Mercedes-Benz dio un nuevo paso en el segmento de los utilitarios livianos al comenzar a producir en la Argentina la Sprinter equipada con caja automática, una opción muy esperada por flotas y usuarios particulares.

La automotriz alemana inició en su planta de Virrey del Pino, en la provincia de Buenos Aires, la producción local de la Sprinter con transmisión automática de nueve velocidades, una configuración inédita para este modelo que se posiciona como referente del transporte de carga y pasajeros.
Un avance clave para el mercado de utilitarios
La incorporación de una caja automática de 9 marchas responde a la demanda de mayor confort, eficiencia y seguridad por parte de empresas de logística, transporte de pasajeros, servicios urbanos y operadores turísticos. Esta tecnología facilita la conducción en ciudad y en ruta, reduce el esfuerzo del conductor y contribuye a optimizar el consumo de combustible.
La Sprinter es uno de los modelos industriales más emblemáticos de Mercedes-Benz en el país y se fabrica en Argentina desde fines de los años noventa. A lo largo de las últimas décadas, el utilitario se consolidó como una herramienta clave para pymes, grandes compañías y trabajadores independientes dedicados al reparto y al traslado de personas.
Con esta actualización, la marca busca fortalecer su participación en un segmento altamente competitivo, donde la tecnología aplicada a la seguridad y el confort se volvió un factor decisivo de compra. La transmisión automática suele ser especialmente valorada en recorridos urbanos con tránsito intenso, donde el desgaste físico del conductor es mayor.
Producción nacional y apuesta industrial
La planta de Virrey del Pino, ubicada en el oeste del conurbano bonaerense, es uno de los polos industriales más importantes de Mercedes-Benz en la región. Desde allí se abastece tanto al mercado interno como a distintos países de América Latina, lo que posiciona a la Sprinter nacional como un producto de exportación relevante.

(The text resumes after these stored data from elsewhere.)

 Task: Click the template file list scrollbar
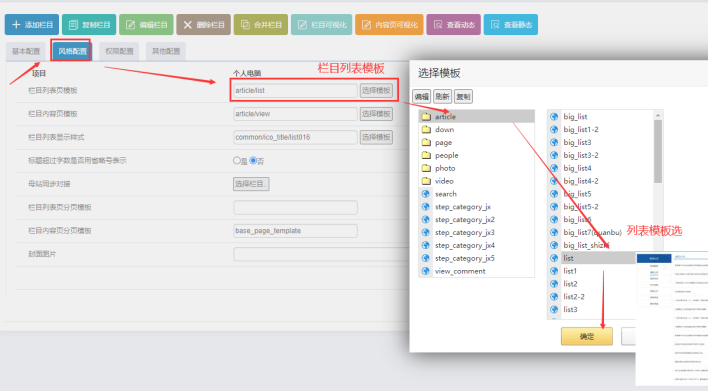(x=658, y=151)
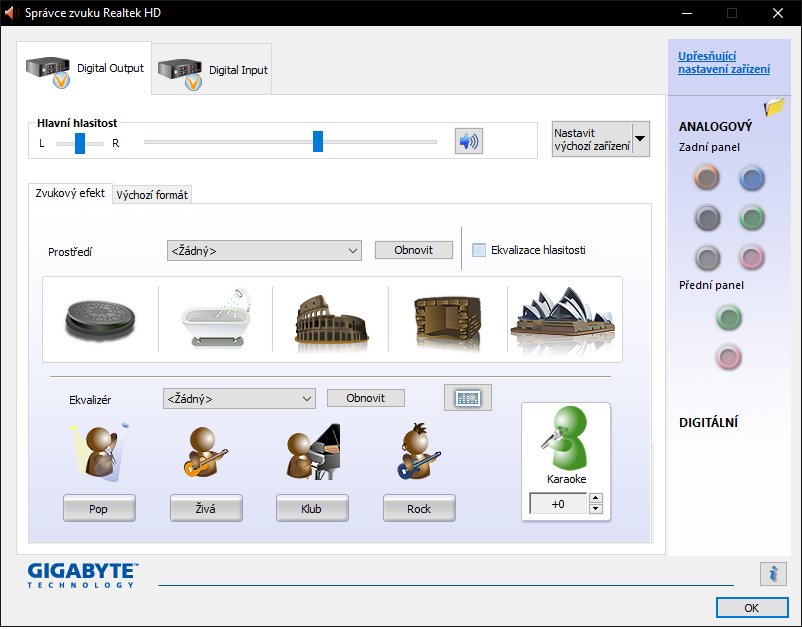This screenshot has height=629, width=802.
Task: Expand the Ekvalizér preset dropdown
Action: (x=239, y=399)
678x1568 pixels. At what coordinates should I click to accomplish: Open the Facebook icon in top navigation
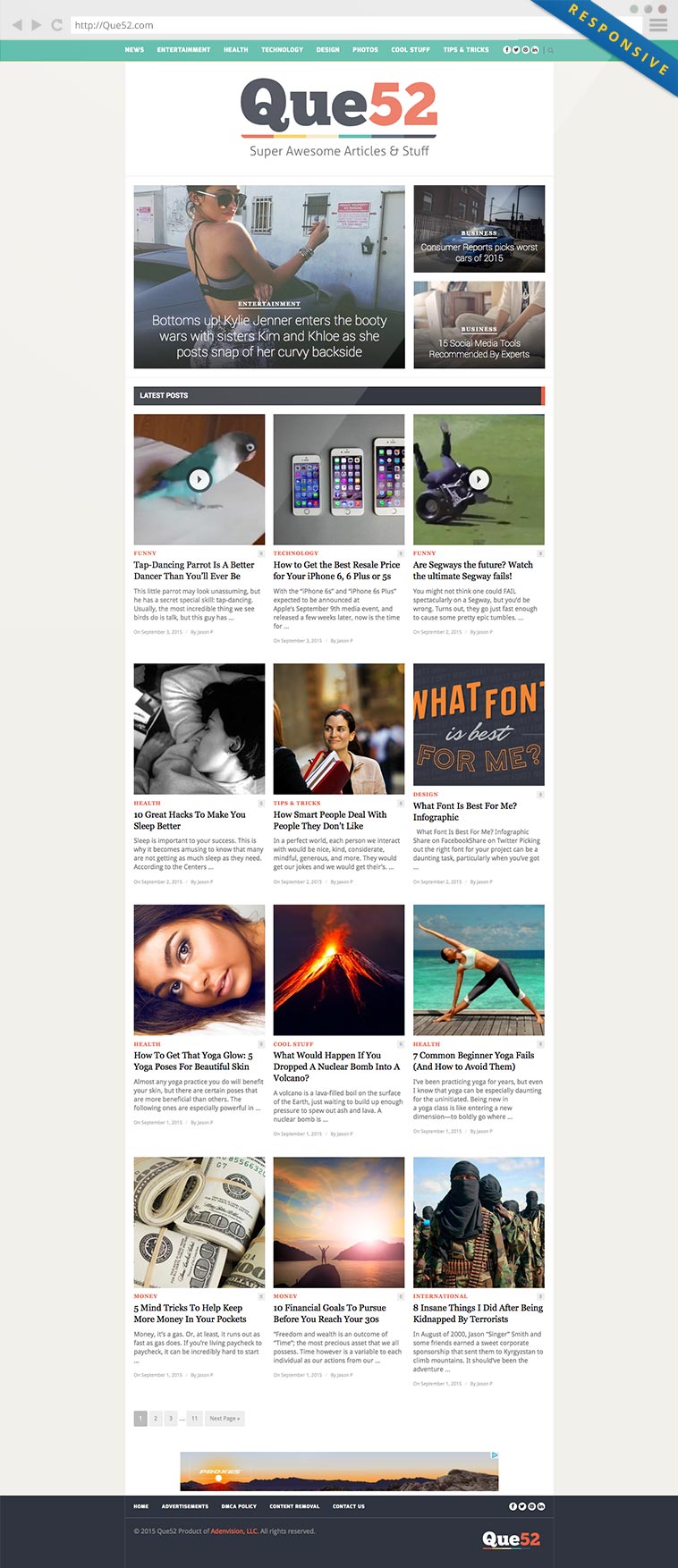point(507,50)

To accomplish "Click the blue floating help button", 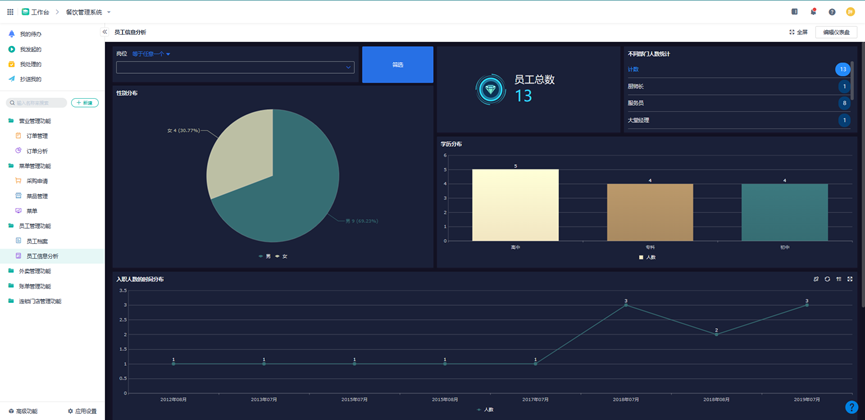I will pyautogui.click(x=851, y=407).
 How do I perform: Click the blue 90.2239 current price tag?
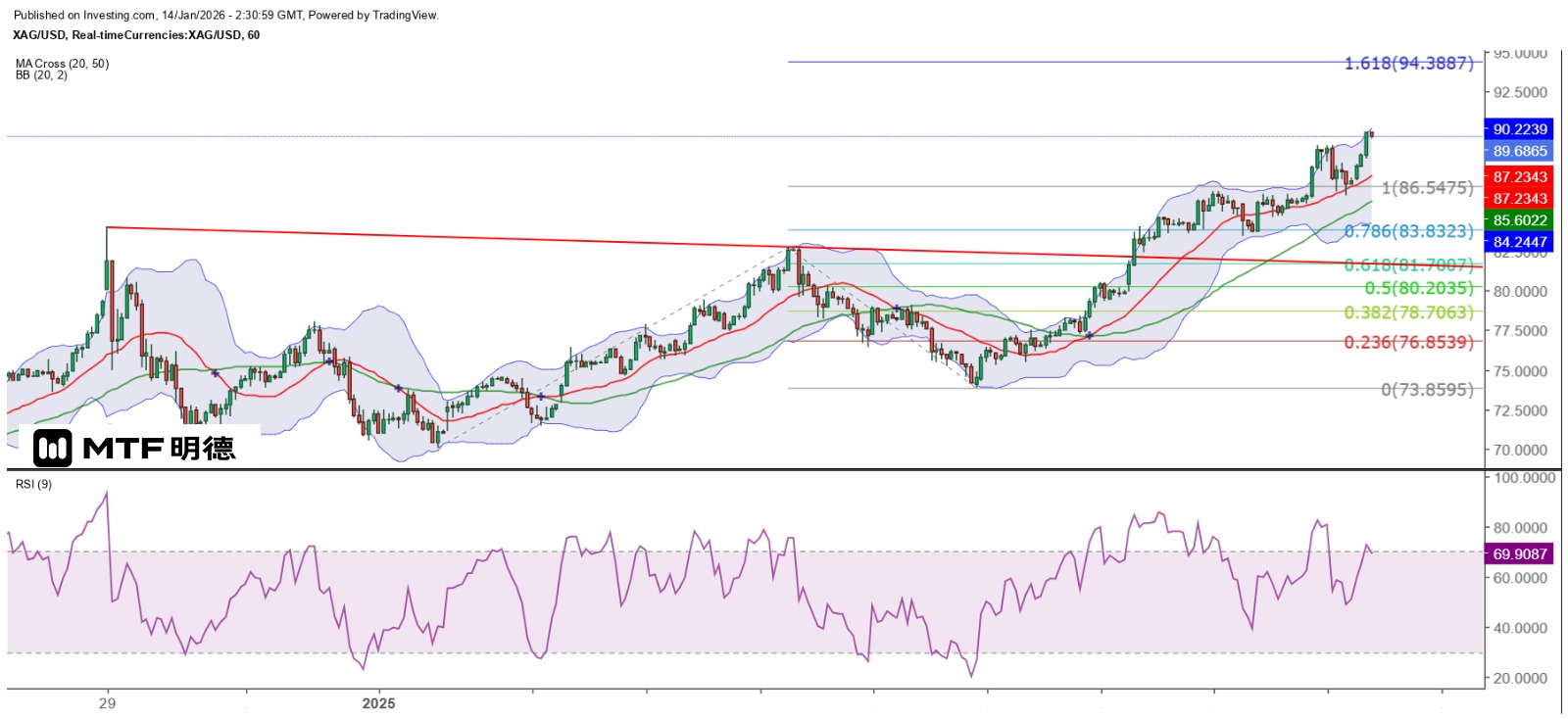pyautogui.click(x=1518, y=129)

La producción local de versiones automáticas implica la adaptación de líneas de montaje, capacitación del personal y acuerdos con proveedores. Este tipo de inversiones suele tener impacto en el entramado de autopartistas y en la generación de empleo calificado, en un contexto donde la industria automotriz continúa siendo uno de los motores de la economía argentina.
Si bien la marca aún no difundió en detalle toda la gama de configuraciones, se espera que la Sprinter automática esté disponible en variantes de carga, chasis y transporte de pasajeros, manteniendo los estándares de seguridad activa y pasiva que caracterizan al modelo, como controles electrónicos de estabilidad y sistemas de asistencia a la conducción.
La llegada de esta versión se suma a la tendencia creciente de ofrecer cajas automáticas en vehículos comerciales, una característica que hasta hace algunos años estaba concentrada casi exclusivamente en autos de alta gama y SUVs, y que hoy gana terreno en flotas profesionales por sus beneficios operativos.
Qué significa para usuarios y flotas
Para los usuarios particulares, la Sprinter automática puede representar una opción más cómoda para viajes largos y proyectos de turismo, motorhome o transporte especial. En el caso de las empresas, el ahorro de tiempo y el menor desgaste del personal detrás del volante se traduce en operaciones más eficientes y seguras.
Con esta novedad, Mercedes-Benz refuerza su presencia en el mercado argentino de utilitarios y suma una alternativa que busca combinar tecnología, productividad y confort, apoyada en un desarrollo industrial realizado en el país.